Unfortunately OSSC Pro doesn't have csync on HDMI output and I would need sync combining circuit to connect output from HDMI to VGA converter to my PVM to test 240p/480i on real CRT. Something I guess I will need to fix myself. Otherwise my LG 48GQ900 WOLED supports all 15KHz resolutions and I confirmed that OSSC Pro displays all 1920 pixels in the horizontal direction - which is actually amazing and why I wanted such scaler.

All ten of you. :D. Nah it's good stuff though.
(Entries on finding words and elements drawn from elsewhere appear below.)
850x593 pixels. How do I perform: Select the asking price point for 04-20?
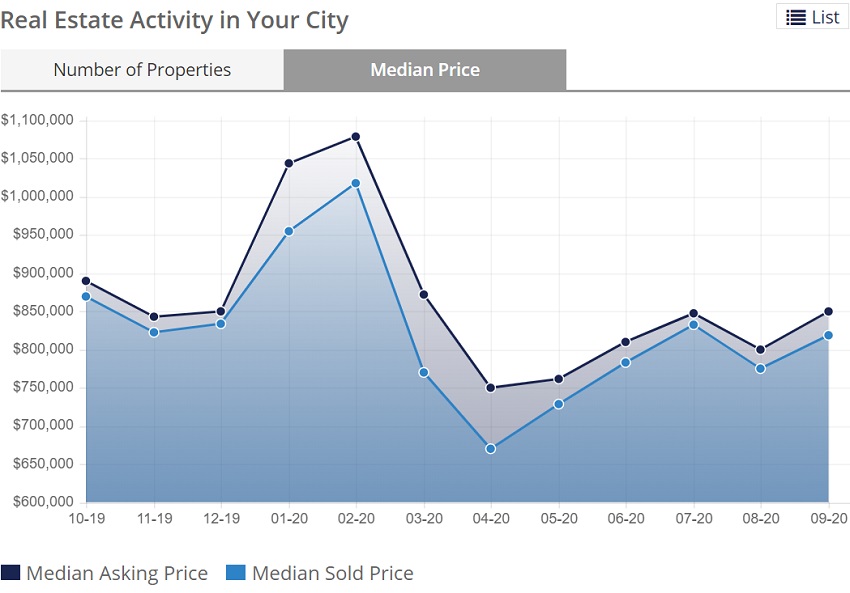pyautogui.click(x=491, y=388)
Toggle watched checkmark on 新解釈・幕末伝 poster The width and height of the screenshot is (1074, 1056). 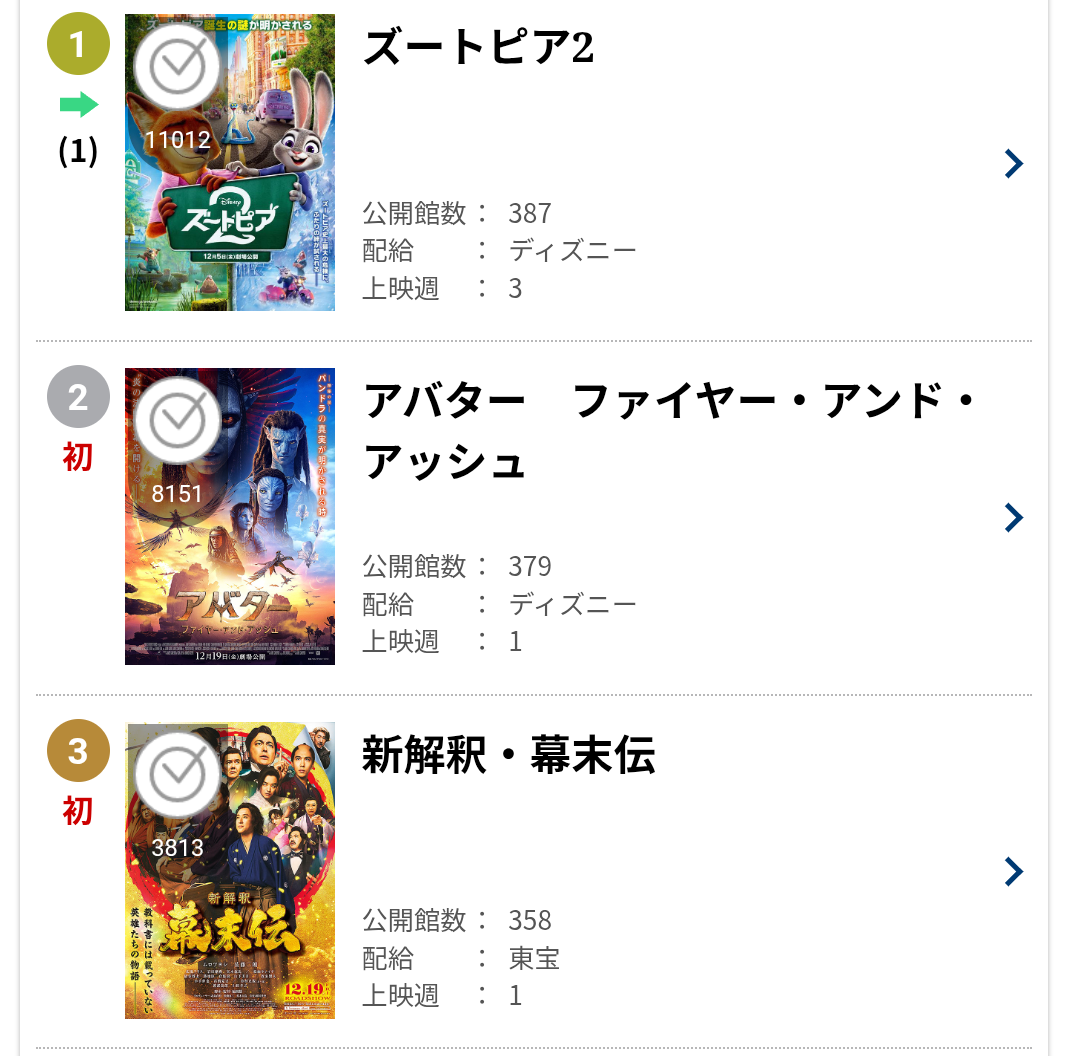point(177,774)

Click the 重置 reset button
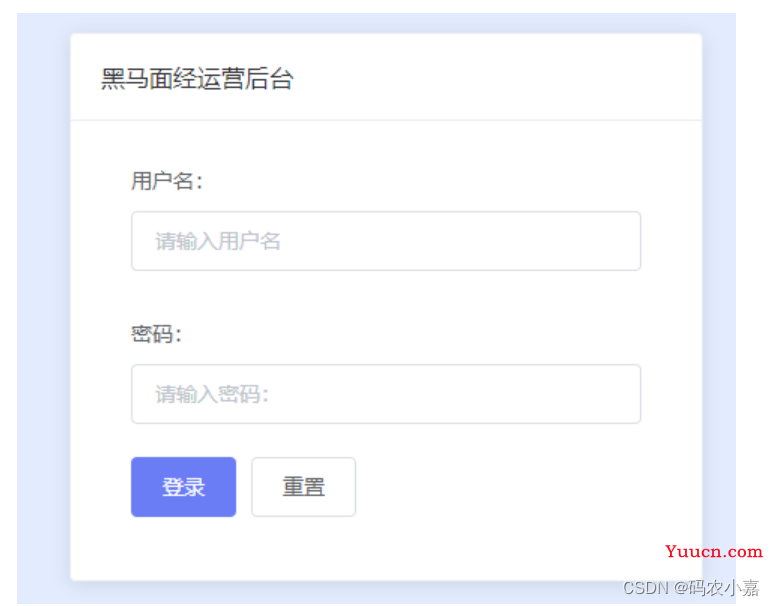point(303,487)
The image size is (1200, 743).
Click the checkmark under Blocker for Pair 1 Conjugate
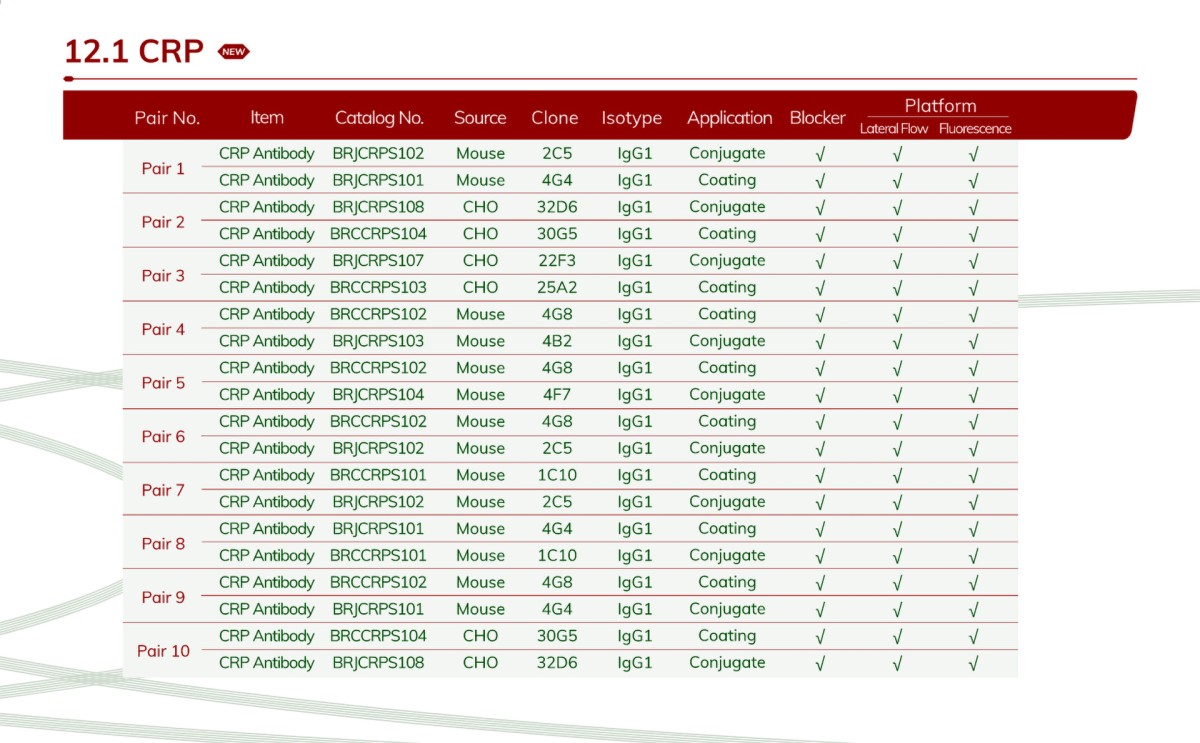tap(818, 153)
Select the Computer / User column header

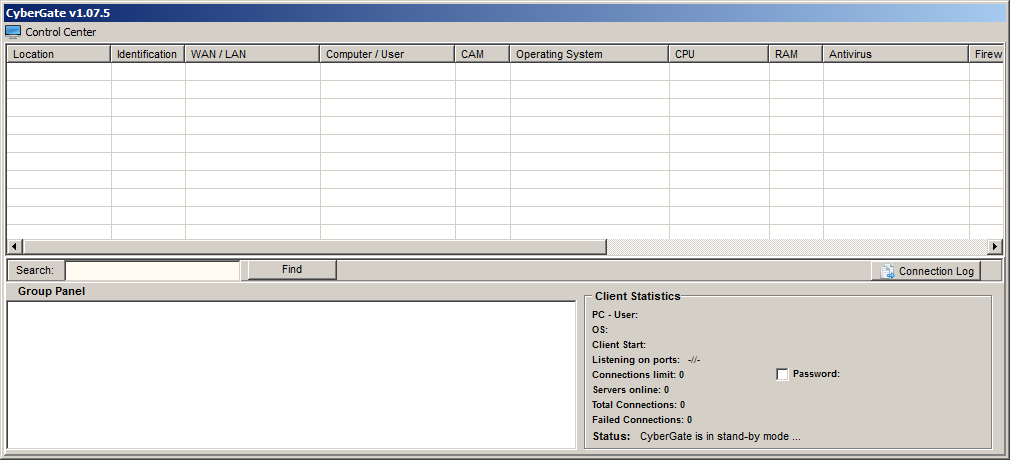point(387,54)
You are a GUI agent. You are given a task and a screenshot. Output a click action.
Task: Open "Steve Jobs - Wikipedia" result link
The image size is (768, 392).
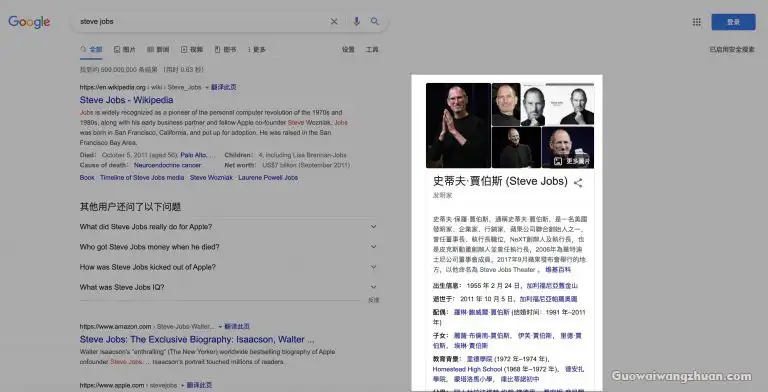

I just wish we could make another scan-out display like a CRT. Sony made a laser projector that scanned out like a CRT. I'll bet it had great motion clarity and contrast.
OLEDs can be made like that and given how they are momentary panel power limited more than pixel luminance limited you could have very narrow strobe width which is super duper bright thus giving lagless bright image without noticeable sample&hold blur.

And this is technically possible even today!
Its just display manufacturers don't really care because they are soulless corporations whose engineers better also be soulless and not passionate or they will only suffer seeing how what could be perfection is wasted on stupid decissions.
Like there exist bugs in many displays which are never fixed correctly, nothing is done, and if something is then next time around you see the same issues.

LG G5 - how is it possible it has so much banding?
Didn't anyone at LG look at the TV before release? Is it really that hard to make display without banding?
I have LG 48GQ900 - I figured out LG never looks at what they sell. Most likely firmware is done in India by people who never saw the TV. Also automated testing doesn't exist.